TASK OBJECTIVE —
Quote every entry word for word.
═════ STORED DATA
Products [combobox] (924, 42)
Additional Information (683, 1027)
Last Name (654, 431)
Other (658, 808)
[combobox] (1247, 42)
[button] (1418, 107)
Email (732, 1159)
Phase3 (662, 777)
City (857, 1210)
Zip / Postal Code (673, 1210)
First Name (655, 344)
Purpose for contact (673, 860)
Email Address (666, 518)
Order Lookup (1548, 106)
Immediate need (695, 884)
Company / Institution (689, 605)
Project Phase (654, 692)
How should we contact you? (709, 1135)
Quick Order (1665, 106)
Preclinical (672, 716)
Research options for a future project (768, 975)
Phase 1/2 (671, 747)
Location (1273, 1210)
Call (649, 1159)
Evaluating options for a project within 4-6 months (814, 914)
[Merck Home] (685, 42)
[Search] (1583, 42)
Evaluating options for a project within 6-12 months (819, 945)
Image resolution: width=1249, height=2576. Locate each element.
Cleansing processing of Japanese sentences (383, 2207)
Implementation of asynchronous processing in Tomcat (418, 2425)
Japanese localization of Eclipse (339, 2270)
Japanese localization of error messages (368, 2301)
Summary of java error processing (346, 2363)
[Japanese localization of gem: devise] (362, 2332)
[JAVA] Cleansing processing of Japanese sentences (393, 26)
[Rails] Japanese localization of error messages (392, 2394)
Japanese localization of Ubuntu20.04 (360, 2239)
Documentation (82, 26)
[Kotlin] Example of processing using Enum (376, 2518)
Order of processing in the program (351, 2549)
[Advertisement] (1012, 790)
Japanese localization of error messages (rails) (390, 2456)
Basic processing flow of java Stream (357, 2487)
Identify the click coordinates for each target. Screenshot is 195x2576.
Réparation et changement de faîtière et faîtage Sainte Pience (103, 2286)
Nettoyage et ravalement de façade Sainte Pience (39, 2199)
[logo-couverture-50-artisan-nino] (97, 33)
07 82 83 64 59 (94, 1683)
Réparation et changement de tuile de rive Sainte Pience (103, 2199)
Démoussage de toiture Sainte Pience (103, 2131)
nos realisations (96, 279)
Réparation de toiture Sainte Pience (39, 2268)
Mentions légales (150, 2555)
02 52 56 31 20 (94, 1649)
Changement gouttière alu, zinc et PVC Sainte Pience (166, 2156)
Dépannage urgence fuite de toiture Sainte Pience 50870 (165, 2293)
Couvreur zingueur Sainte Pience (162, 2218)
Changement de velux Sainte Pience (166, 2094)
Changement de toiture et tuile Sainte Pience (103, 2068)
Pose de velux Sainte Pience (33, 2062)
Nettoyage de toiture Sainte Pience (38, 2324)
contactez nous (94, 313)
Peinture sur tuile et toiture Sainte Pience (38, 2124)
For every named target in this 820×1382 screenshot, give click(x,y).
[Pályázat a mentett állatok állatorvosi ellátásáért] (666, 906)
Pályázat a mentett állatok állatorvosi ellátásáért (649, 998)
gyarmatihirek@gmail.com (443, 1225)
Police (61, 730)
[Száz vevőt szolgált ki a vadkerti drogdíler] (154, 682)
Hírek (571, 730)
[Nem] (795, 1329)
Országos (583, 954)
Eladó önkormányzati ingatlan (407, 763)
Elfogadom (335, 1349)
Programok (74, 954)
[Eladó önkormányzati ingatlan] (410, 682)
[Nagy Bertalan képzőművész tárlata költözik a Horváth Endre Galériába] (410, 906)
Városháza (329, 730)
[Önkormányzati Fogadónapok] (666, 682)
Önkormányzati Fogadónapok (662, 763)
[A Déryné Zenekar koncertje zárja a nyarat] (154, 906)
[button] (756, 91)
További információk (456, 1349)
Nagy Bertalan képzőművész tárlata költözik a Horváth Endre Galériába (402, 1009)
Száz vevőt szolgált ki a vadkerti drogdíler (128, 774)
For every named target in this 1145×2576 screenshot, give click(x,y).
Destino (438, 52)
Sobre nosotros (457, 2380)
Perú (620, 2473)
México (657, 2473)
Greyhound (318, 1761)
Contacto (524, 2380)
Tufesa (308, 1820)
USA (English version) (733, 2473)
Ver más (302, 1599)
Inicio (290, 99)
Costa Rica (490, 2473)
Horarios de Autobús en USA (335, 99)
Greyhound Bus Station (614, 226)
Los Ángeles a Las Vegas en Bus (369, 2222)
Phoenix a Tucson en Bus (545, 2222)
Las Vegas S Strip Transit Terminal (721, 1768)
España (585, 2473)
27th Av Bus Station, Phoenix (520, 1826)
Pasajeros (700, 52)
══════════
TASK ANSWER —
Products [combobox] (924, 42)
Additional Information (683, 1027)
Last Name (654, 431)
Other (658, 808)
[combobox] (1247, 42)
[button] (1418, 107)
Email (732, 1159)
Phase3 (662, 777)
City (857, 1210)
Zip / Postal Code (673, 1210)
First Name (655, 344)
Purpose for contact (673, 860)
Email Address (666, 518)
Order Lookup (1548, 106)
Immediate need (695, 884)
Company / Institution (689, 605)
Project Phase (654, 692)
How should we contact you? (709, 1135)
Quick Order (1665, 106)
Preclinical (672, 716)
Research options for a future project (768, 975)
Phase 1/2 (671, 747)
Location (1273, 1210)
Call (649, 1159)
Evaluating options for a project within 4-6 months (814, 914)
[Merck Home] (685, 42)
[Search] (1583, 42)
Evaluating options for a project within 6-12 months (819, 945)
Image resolution: width=1249, height=2576. Locate each element.
Cleansing processing of Japanese sentences (383, 2207)
Implementation of asynchronous processing in Tomcat (418, 2425)
Japanese localization of Eclipse (339, 2270)
Japanese localization of error messages (368, 2301)
Summary of java error processing (346, 2363)
[Japanese localization of gem: devise] (362, 2332)
[JAVA] Cleansing processing of Japanese sentences (393, 26)
[Rails] Japanese localization of error messages (392, 2394)
Japanese localization of Ubuntu20.04 (360, 2239)
Documentation (82, 26)
[Kotlin] Example of processing using Enum (376, 2518)
Order of processing in the program (351, 2549)
[Advertisement] (1012, 790)
Japanese localization of error messages (rails) (390, 2456)
Basic processing flow of java Stream (357, 2487)
Identify the click coordinates for each target. Screenshot is 195x2576.
Réparation et changement de faîtière et faîtage Sainte Pience (103, 2286)
Nettoyage et ravalement de façade Sainte Pience (39, 2199)
[logo-couverture-50-artisan-nino] (97, 33)
07 82 83 64 59 (94, 1683)
Réparation et changement de tuile de rive Sainte Pience (103, 2199)
Démoussage de toiture Sainte Pience (103, 2131)
nos realisations (96, 279)
Réparation de toiture Sainte Pience (39, 2268)
Mentions légales (150, 2555)
02 52 56 31 20 (94, 1649)
Changement gouttière alu, zinc et PVC Sainte Pience (166, 2156)
Dépannage urgence fuite de toiture Sainte Pience 50870 (165, 2293)
Couvreur zingueur Sainte Pience (162, 2218)
Changement de velux Sainte Pience (166, 2094)
Changement de toiture et tuile Sainte Pience (103, 2068)
Pose de velux Sainte Pience (33, 2062)
Nettoyage de toiture Sainte Pience (38, 2324)
contactez nous (94, 313)
Peinture sur tuile et toiture Sainte Pience (38, 2124)
For every named target in this 820×1382 screenshot, give click(x,y).
[Pályázat a mentett állatok állatorvosi ellátásáért] (666, 906)
Pályázat a mentett állatok állatorvosi ellátásáért (649, 998)
gyarmatihirek@gmail.com (443, 1225)
Police (61, 730)
[Száz vevőt szolgált ki a vadkerti drogdíler] (154, 682)
Hírek (571, 730)
[Nem] (795, 1329)
Országos (583, 954)
Eladó önkormányzati ingatlan (407, 763)
Elfogadom (335, 1349)
Programok (74, 954)
[Eladó önkormányzati ingatlan] (410, 682)
[Nagy Bertalan képzőművész tárlata költözik a Horváth Endre Galériába] (410, 906)
Városháza (329, 730)
[Önkormányzati Fogadónapok] (666, 682)
Önkormányzati Fogadónapok (662, 763)
[A Déryné Zenekar koncertje zárja a nyarat] (154, 906)
[button] (756, 91)
További információk (456, 1349)
Nagy Bertalan képzőművész tárlata költözik a Horváth Endre Galériába (402, 1009)
Száz vevőt szolgált ki a vadkerti drogdíler (128, 774)
For every named target in this 1145×2576 screenshot, give click(x,y).
Destino (438, 52)
Sobre nosotros (457, 2380)
Perú (620, 2473)
México (657, 2473)
Greyhound (318, 1761)
Contacto (524, 2380)
Tufesa (308, 1820)
USA (English version) (733, 2473)
Ver más (302, 1599)
Inicio (290, 99)
Costa Rica (490, 2473)
Horarios de Autobús en USA (335, 99)
Greyhound Bus Station (614, 226)
Los Ángeles a Las Vegas en Bus (369, 2222)
Phoenix a Tucson en Bus (545, 2222)
Las Vegas S Strip Transit Terminal (721, 1768)
España (585, 2473)
27th Av Bus Station, Phoenix (520, 1826)
Pasajeros (700, 52)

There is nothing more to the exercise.